**Problem**
The records below should be printed once more, exactly as they appear.

**Supplied information**
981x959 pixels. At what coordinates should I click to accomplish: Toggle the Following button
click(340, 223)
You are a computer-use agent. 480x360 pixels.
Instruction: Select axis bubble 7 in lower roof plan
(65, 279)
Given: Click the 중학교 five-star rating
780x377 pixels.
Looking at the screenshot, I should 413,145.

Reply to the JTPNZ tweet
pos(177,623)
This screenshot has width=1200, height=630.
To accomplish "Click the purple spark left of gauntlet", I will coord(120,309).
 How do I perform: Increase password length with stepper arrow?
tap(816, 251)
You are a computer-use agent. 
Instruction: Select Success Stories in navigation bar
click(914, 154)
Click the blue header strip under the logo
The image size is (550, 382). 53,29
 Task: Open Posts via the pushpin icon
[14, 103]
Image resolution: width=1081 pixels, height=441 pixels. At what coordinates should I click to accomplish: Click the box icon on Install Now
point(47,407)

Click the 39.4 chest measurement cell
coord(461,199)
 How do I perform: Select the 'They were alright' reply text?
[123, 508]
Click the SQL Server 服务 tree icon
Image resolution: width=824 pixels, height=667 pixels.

**Result**
981x959 pixels. At what coordinates should I click to accomplish: Toggle the Following button
click(340, 223)
You are a computer-use agent. 480x360 pixels.
Instruction: Select axis bubble 7 in lower roof plan
(65, 279)
Given: Click the 중학교 five-star rating
780x377 pixels.
Looking at the screenshot, I should 413,145.

Reply to the JTPNZ tweet
pos(177,623)
This screenshot has width=1200, height=630.
To accomplish "Click the purple spark left of gauntlet", I will coord(120,309).
 How do I perform: Increase password length with stepper arrow?
tap(816, 251)
You are a computer-use agent. 
Instruction: Select Success Stories in navigation bar
click(914, 154)
Click the blue header strip under the logo
The image size is (550, 382). 53,29
 Task: Open Posts via the pushpin icon
[14, 103]
Image resolution: width=1081 pixels, height=441 pixels. At what coordinates should I click to accomplish: Click the box icon on Install Now
point(47,407)

Click the 39.4 chest measurement cell
coord(461,199)
 How do I perform: Select the 'They were alright' reply text?
[123, 508]
Click the SQL Server 服务 tree icon
Image resolution: width=824 pixels, height=667 pixels.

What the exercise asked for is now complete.